**Work required:** Whenever a line in the data holds the string "morning", copy that line.

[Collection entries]
===============

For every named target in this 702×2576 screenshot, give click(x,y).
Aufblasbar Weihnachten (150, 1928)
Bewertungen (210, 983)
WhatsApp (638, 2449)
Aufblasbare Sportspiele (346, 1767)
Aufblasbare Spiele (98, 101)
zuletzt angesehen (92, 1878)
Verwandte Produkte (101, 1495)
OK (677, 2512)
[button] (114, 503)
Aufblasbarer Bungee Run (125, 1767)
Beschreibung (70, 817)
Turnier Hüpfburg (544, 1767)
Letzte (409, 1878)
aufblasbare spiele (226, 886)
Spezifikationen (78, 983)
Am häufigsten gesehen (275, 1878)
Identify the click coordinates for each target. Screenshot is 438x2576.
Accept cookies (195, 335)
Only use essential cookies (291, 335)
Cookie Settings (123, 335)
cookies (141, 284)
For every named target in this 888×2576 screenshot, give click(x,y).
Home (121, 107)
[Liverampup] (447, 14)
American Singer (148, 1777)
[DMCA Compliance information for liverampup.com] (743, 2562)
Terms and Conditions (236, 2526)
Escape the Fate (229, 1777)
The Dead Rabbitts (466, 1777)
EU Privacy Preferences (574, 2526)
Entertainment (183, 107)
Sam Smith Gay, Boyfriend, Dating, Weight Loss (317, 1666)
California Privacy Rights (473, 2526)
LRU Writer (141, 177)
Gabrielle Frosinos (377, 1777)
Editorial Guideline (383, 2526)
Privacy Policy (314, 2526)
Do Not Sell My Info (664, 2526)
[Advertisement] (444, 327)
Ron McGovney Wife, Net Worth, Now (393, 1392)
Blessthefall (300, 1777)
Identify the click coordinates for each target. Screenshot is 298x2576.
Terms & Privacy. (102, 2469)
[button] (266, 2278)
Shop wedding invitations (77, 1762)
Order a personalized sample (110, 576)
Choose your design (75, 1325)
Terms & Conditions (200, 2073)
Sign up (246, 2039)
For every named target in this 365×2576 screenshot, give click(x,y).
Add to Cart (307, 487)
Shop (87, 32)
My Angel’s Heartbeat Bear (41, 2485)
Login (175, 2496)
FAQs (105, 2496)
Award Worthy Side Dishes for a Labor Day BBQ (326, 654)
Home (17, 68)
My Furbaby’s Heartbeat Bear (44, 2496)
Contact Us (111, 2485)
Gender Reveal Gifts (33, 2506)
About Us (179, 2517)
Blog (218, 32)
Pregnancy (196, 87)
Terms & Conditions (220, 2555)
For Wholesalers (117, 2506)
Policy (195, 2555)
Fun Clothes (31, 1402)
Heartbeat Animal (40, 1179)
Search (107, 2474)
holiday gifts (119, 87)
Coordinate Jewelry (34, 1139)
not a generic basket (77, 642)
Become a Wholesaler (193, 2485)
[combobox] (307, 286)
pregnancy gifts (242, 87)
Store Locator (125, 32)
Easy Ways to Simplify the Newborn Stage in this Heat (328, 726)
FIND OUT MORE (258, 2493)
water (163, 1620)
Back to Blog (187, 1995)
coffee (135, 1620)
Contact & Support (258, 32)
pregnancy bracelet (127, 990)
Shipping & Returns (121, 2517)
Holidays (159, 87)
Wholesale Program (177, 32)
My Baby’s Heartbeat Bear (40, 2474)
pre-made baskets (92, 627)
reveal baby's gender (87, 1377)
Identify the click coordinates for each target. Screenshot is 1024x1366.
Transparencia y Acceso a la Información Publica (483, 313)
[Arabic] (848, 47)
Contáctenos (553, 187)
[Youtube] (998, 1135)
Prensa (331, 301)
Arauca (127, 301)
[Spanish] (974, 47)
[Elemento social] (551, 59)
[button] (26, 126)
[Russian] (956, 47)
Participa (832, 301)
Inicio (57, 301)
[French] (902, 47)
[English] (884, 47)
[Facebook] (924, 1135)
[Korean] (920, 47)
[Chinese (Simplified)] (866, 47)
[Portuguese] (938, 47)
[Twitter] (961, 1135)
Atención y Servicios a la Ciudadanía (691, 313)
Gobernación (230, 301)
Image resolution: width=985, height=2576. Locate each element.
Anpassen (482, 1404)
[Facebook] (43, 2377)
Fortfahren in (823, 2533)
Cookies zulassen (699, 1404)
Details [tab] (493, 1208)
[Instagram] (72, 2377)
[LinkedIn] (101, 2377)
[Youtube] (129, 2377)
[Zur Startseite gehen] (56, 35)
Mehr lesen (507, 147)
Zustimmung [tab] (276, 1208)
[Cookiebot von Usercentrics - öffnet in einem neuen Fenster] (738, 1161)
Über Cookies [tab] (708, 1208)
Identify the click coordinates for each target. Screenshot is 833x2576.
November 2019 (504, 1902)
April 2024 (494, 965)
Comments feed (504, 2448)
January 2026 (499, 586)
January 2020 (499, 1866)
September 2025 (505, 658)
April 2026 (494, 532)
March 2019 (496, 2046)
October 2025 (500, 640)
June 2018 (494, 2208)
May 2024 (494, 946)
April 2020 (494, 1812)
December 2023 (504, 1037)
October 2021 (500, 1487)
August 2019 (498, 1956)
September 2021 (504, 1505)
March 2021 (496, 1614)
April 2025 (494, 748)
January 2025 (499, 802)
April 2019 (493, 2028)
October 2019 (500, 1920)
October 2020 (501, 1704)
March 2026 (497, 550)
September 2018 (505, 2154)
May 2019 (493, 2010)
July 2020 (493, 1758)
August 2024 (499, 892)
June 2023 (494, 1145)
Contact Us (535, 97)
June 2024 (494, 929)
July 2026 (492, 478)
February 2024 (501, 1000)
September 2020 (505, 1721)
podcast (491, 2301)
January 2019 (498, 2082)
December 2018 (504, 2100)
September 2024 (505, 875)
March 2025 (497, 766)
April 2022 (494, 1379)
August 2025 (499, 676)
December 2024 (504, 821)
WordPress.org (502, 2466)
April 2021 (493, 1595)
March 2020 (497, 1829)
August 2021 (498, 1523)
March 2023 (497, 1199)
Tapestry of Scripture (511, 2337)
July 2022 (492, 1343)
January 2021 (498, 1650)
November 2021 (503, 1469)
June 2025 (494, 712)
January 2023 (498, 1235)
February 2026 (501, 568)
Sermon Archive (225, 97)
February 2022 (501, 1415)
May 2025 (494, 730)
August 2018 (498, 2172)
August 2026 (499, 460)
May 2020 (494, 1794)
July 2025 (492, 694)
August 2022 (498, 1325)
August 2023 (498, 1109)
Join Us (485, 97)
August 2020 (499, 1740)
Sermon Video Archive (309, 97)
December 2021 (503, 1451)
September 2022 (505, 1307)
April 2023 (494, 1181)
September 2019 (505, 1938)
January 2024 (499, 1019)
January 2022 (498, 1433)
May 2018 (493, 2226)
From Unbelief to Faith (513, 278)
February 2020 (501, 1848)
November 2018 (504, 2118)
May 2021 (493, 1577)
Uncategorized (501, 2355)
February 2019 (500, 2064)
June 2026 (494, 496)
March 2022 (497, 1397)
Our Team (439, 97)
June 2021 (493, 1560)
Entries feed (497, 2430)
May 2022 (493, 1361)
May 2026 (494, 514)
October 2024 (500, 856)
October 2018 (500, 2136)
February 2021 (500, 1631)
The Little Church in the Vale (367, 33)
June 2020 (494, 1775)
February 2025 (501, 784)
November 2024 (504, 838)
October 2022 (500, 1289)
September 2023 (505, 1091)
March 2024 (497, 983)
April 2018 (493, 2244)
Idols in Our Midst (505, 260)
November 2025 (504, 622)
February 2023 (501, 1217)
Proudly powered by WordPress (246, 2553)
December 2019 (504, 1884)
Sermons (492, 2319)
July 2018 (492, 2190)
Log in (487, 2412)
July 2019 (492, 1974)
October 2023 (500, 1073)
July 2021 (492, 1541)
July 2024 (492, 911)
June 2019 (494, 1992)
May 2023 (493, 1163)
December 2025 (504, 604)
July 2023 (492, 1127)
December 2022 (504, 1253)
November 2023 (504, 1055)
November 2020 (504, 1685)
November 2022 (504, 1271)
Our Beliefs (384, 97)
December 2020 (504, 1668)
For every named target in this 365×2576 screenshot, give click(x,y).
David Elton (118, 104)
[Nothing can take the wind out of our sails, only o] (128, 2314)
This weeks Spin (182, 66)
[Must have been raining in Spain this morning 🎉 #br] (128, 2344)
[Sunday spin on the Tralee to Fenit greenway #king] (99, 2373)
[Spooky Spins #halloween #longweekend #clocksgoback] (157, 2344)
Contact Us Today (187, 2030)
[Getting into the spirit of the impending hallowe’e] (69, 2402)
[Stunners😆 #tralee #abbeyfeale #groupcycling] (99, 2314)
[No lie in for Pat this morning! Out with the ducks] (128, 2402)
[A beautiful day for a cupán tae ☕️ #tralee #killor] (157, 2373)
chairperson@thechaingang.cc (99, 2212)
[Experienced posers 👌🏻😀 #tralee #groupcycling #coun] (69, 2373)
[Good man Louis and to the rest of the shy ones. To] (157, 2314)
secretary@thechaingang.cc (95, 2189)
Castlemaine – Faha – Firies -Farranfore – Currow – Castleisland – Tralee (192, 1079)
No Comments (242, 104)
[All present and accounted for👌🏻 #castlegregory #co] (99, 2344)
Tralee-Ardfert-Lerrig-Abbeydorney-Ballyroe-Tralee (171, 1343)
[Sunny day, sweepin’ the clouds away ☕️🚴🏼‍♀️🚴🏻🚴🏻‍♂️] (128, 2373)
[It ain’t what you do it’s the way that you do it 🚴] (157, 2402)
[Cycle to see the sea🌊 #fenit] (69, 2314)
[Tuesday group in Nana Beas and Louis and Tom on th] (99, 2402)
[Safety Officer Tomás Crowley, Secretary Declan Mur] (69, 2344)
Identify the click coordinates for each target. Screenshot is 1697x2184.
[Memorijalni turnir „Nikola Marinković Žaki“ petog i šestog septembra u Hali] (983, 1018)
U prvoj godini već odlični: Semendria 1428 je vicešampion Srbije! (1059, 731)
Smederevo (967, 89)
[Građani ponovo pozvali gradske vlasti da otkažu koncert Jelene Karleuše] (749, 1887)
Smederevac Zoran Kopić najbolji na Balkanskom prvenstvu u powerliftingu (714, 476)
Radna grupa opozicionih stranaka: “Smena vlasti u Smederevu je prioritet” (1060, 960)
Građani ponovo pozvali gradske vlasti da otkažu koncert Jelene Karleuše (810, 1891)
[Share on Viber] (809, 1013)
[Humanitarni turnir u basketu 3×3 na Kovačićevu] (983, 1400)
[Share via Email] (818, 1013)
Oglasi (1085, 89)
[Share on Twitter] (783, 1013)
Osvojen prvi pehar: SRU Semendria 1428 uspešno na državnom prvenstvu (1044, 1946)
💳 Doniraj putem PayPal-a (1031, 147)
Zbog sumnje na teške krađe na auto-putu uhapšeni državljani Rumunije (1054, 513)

===============

**Expected output:**
[Must have been raining in Spain this morning 🎉 #br] (128, 2344)
[No lie in for Pat this morning! Out with the ducks] (128, 2402)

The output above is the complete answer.